[Data section]
- Opening Delimiter -
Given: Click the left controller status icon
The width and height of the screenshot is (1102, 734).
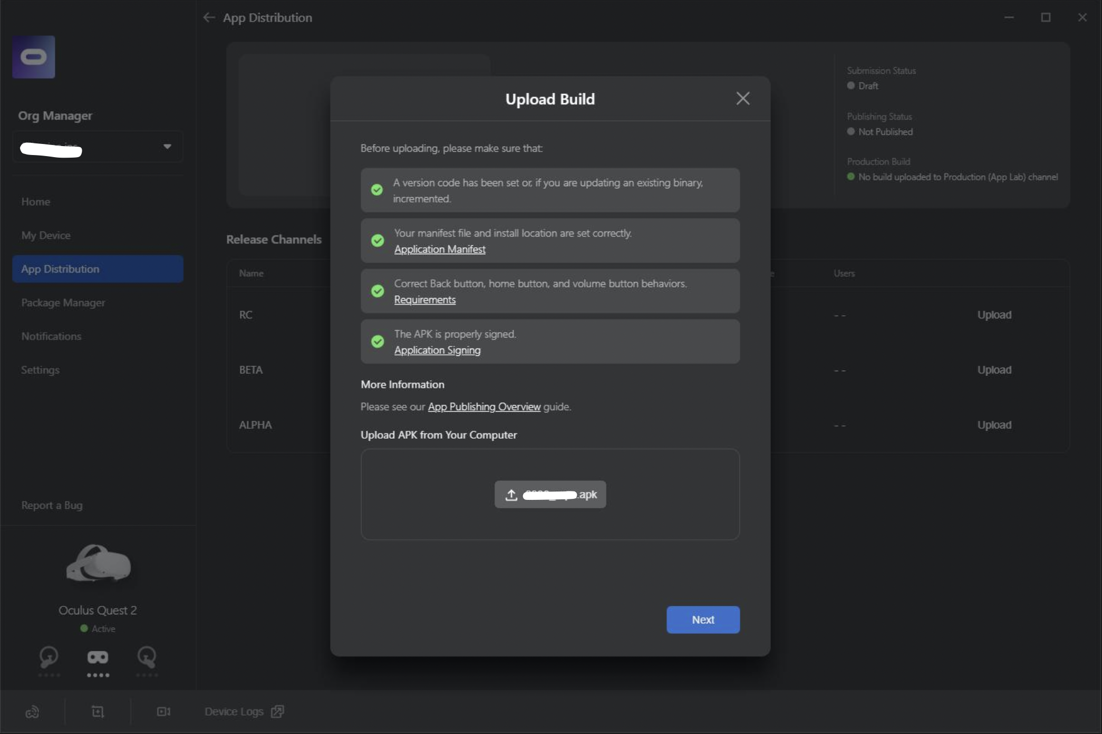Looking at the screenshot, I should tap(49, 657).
- Closing Delimiter -
- Opening Delimiter -
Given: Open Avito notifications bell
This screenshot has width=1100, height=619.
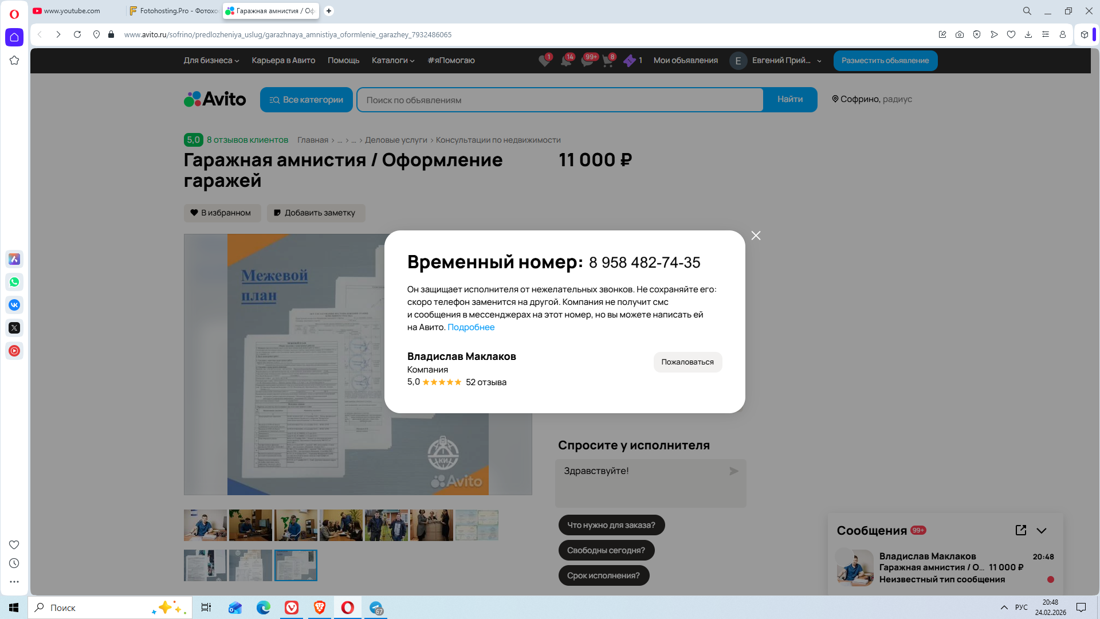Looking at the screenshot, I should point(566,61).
- Closing Delimiter -
[Work instructions]
In the entries above, find each line with the word "Given" and return it.

[Output for this exercise]
Given: Click the left controller status icon
Given: Open Avito notifications bell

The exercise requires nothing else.